Так что же, сославшись на извечный человеческий опыт, можно реабилитировать капитализм?
Отнюдь! Но все гораздо сложнее и трагичнее. В этом плане капитализм безусловно виновен, безусловно преступен, ибо по логике исторического процесса капитализм оказался первой социально-экономической формацией, которая по своему экономическому, техническому, научному могуществу могла бы обеспечить все население земного шара достаточным количеством продовольствия.
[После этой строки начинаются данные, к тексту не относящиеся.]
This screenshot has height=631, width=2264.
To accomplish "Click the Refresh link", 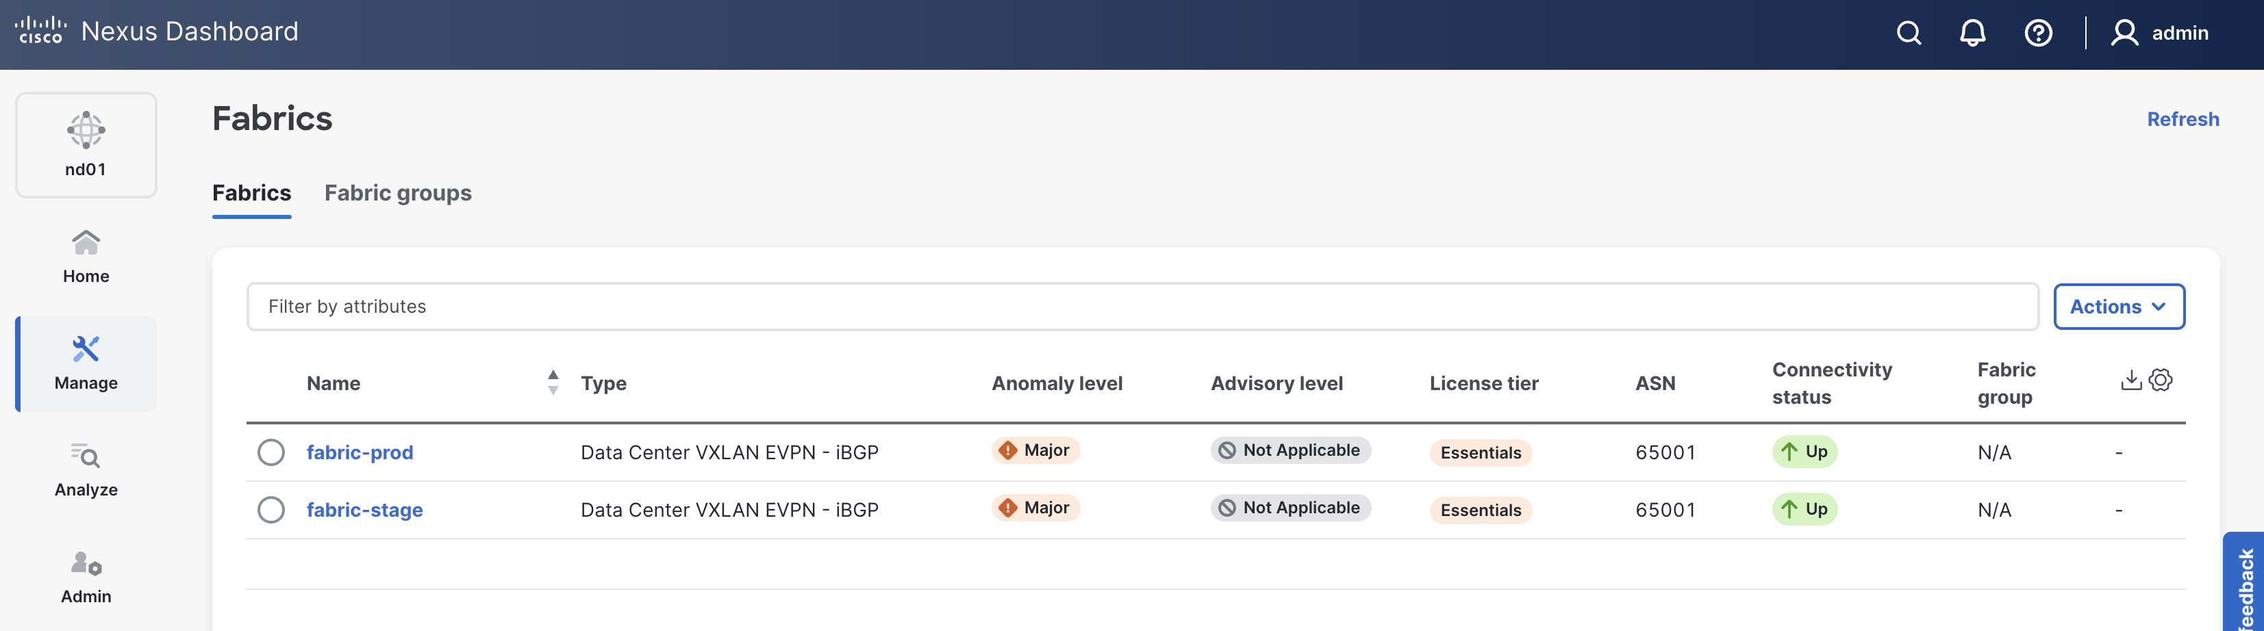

Могла бы, но никогда не сделает этого, что сегодня уже не нуждается в доказательствах; все упирается в способ распределения материальных благ; накопление материальных благ у одних за счет других — это не тот принцип, который может спасти человечество.
Да, капиталистический принцип распределения материальных благ не избавит человечество от нищеты, но другой принцип — сначала каждому по труду, в дальнейшем каждому по потребности — это уже и другой социальный строй.
Значит, капитализм как бы подготовил техническую, научную и экономическую (в смысле возможного объема продукции) базу для ликвидации нищеты и голода, но внутренние противоречия не позволяют и не позволят ему направить достигнутое на всеобщее благо. Разрешить это противоречие суждено коммунизму, хотя, как показывает исторический опыт, на ранних этапах развития не всегда удается достигнуть желаемого результата.
С научной же точки зрения — стало быть, пока в теории — планетарного масштаба катастрофа не угрожает человечеству, и земной шар может прокормить гораздо больше людей, чем сейчас живет на нем. Все дело в самих людях: если они так самоорганизуются, что придут к справедливому распределению продуктов, то жаловаться на Землю в ближайшее столетие им, наверное, не придется…
А теперь, абстрагируясь от противоречий современных, посмотрим, насколько вообще реальны возможности сельского хозяйства.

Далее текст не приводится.